The 1985–86 season was Sport Lisboa e Benfica's 82nd season in existence and the club's 52nd consecutive season in the top flight of Portuguese football, covering the period from 1 July 1985 to 30 June 1986. Benfica competed domestically in the Primeira Divisão, Taça de Portugal and the Supertaça Cândido de Oliveira, and participated in the Cup Winners' Cup after winning the Taça de Portugal in the previous season.

In the new season, John Mortimore replaced Pál Csernai after the Hungarian underperformed at the helm. Only major signing was Rui Águas, but Benfica fought to kept a trio composed of Carlos Manuel, Diamantino Miranda and José Luís from leaving. In the league, Benfica started in erratic shape but quickly settled and racked up several consecutive wins. They ended 1985 in first place and having the Supertaça Cândido de Oliveira, their second Supertaça. In the first months of new year, Benfica kept their first place, while knocking out Porto and Sporting from the Portuguese Cup. In April, the season took a dramatic turn when Benfica lost at home to Sporting and were matched in first place by Porto, who confirmed their title a week later. Nonetheless, Benfica finished the month by lifting their 20th Taça de Portugal against Belenenses.

Season summary
Benfica started the new season with a change in leadership. The performance under Pál Csernai in 1984–85 was disappointing, so it was only expectable that he would be replaced. In late April, John Mortimore, was selected as his replacement. The club made some adjustments in the transfer window but the biggest signing was Rui Águas. The summer story instead revolved around the contract extensions for Carlos Manuel, Diamantino Miranda and José Luís. Particularly, Carlos Manuel, who was rumoured to move to Braga.
In July, all three agreed terms and signed their extensions, ending the impasse. The pre-season began on 11 July, with three preparation games scheduled for late July. Benfica then took part in the regional Taça de Honra and in the Lisbon International Tournament, winning both.

The league campaign started with the Clássico with Porto, with Benfica losing 2–0. The next week, Benfica defeated Marítimo by 9–0, and then lost again, now with Vitória de Guimarães. They followed that with a draw against Vitória de Setúbal. On the third weekend of September, Benfica opened the new third tier of Estádio da Luz, taking advantage of the week off from the first round of the Cup Winners' Cup. Because of the Heysel Stadium disaster, their opponent, Manchester United was banned. In October, in their debut in Europe, Benfica eliminated Sampdoria. Domestically, the league had much improve and by 25 November, Benfica was only a point shy of first place. In early December, Benfica drew in Antas and won their second Supertaça Cândido de Oliveira, after having previously beat them by one-nil at home.

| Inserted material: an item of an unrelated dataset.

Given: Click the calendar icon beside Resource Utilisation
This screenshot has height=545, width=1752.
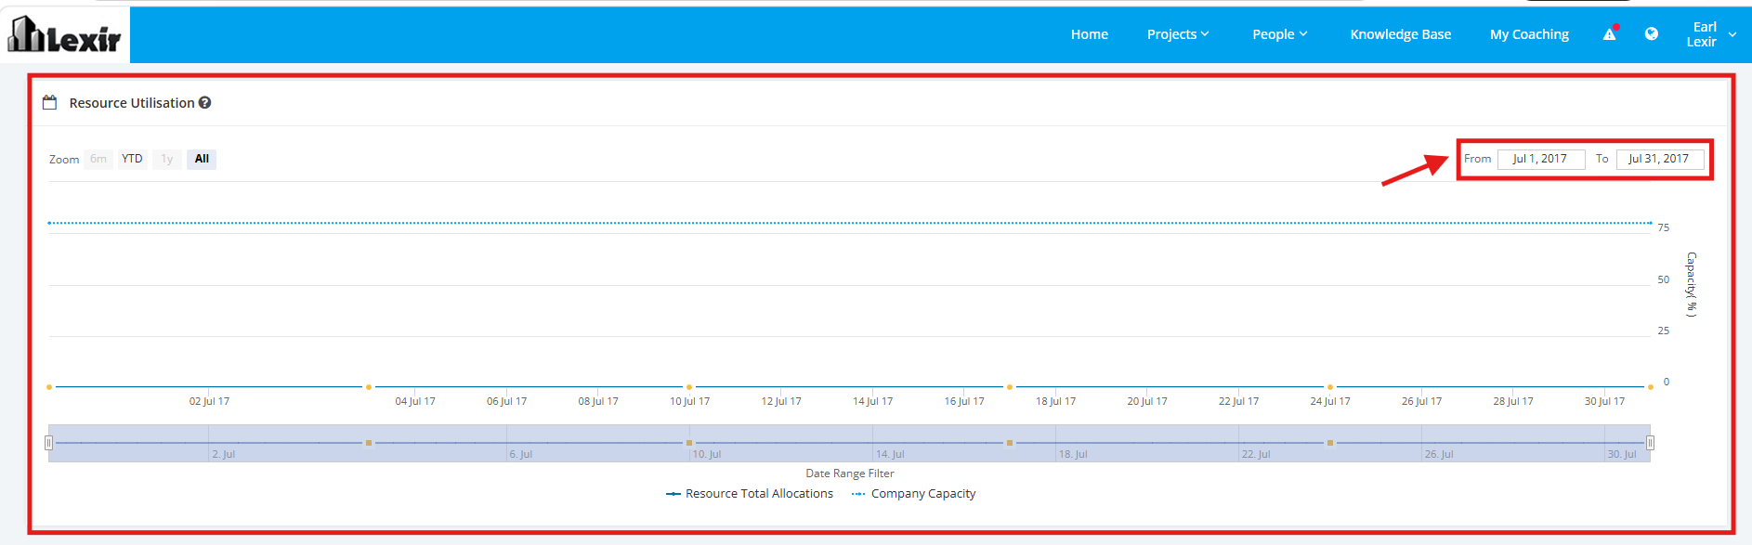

On 21 December, Benfica drew with Sporting, which levelled the Big Three at the top with 22 points. Closing the year, Benfica defeated Boavista and lapped the first round of the league in first place, after recovering five points since September.

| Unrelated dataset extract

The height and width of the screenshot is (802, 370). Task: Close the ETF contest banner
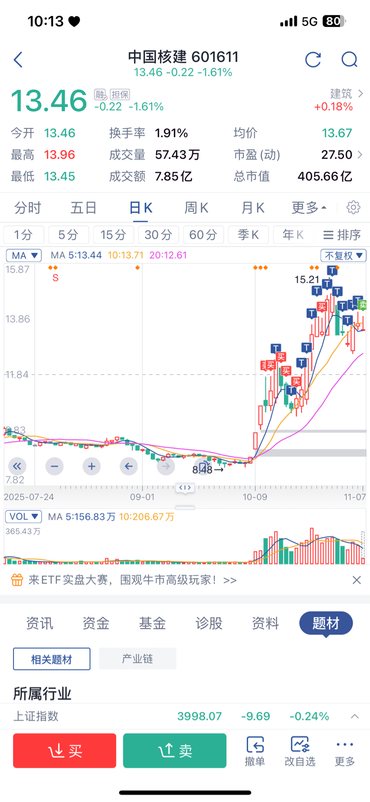point(357,580)
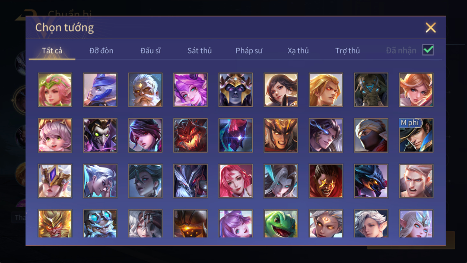Choose the pink-haired girl with leaf crown

tap(55, 90)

After an event-less January, in which Benfica retained their one-point lead over Sporting; in February, Benfica faced Porto again, this time for the round of 16 of the Taça de Portugal, winning 2–1. Meanwhile, in the Primeira Divisão, they added another point in their lead over their closest competitors. In March, Benfica was eliminated of the Cup Winners' Cup by Dukla Prague, while in the Portuguese Cup, they thrashed Sporting by 5–0 in the quarter-finals. They finished the month with a replay of the match with Salgueiros, which had been postponed in February because of the pitch conditions. They drew 1–1 and lost points in title race.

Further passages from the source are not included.